WHAT YOU WILL DO: Reproduce the data below word for word, from the line containing "Select the 卖五" through the line containing "Looking at the screenshot, I should (92, 187).", both lines included.

DATA ROWS:
==============================

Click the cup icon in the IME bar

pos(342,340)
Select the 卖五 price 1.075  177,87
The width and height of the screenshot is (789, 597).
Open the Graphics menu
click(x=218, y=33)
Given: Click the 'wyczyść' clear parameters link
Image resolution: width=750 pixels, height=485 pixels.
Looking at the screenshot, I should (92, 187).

==============================

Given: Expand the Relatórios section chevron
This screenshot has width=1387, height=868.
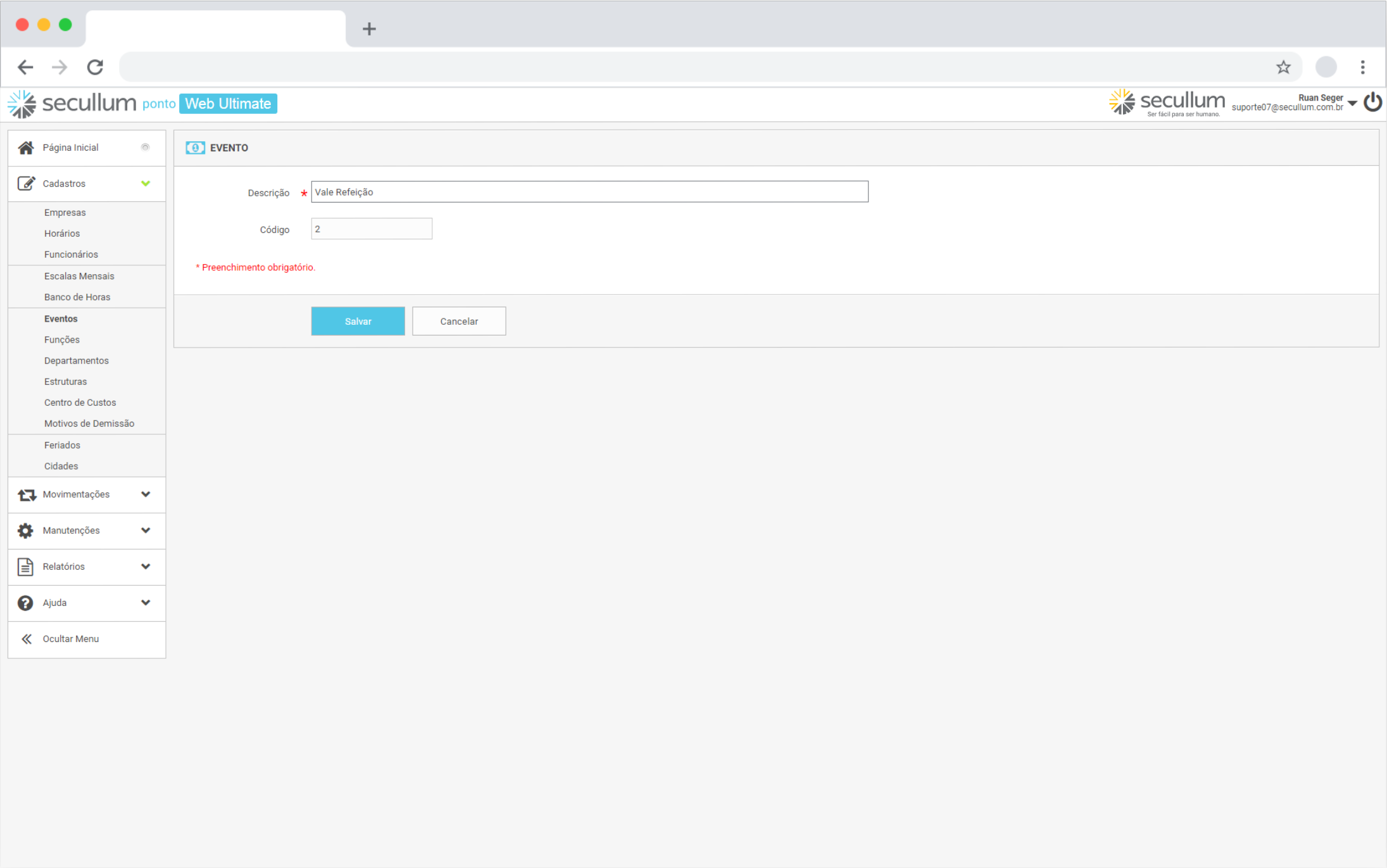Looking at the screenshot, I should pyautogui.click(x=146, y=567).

==============================

THE REPLY:
Select the 卖五 price 1.075  177,87
The width and height of the screenshot is (789, 597).
Open the Graphics menu
click(x=218, y=33)
Given: Click the 'wyczyść' clear parameters link
Image resolution: width=750 pixels, height=485 pixels.
Looking at the screenshot, I should (92, 187).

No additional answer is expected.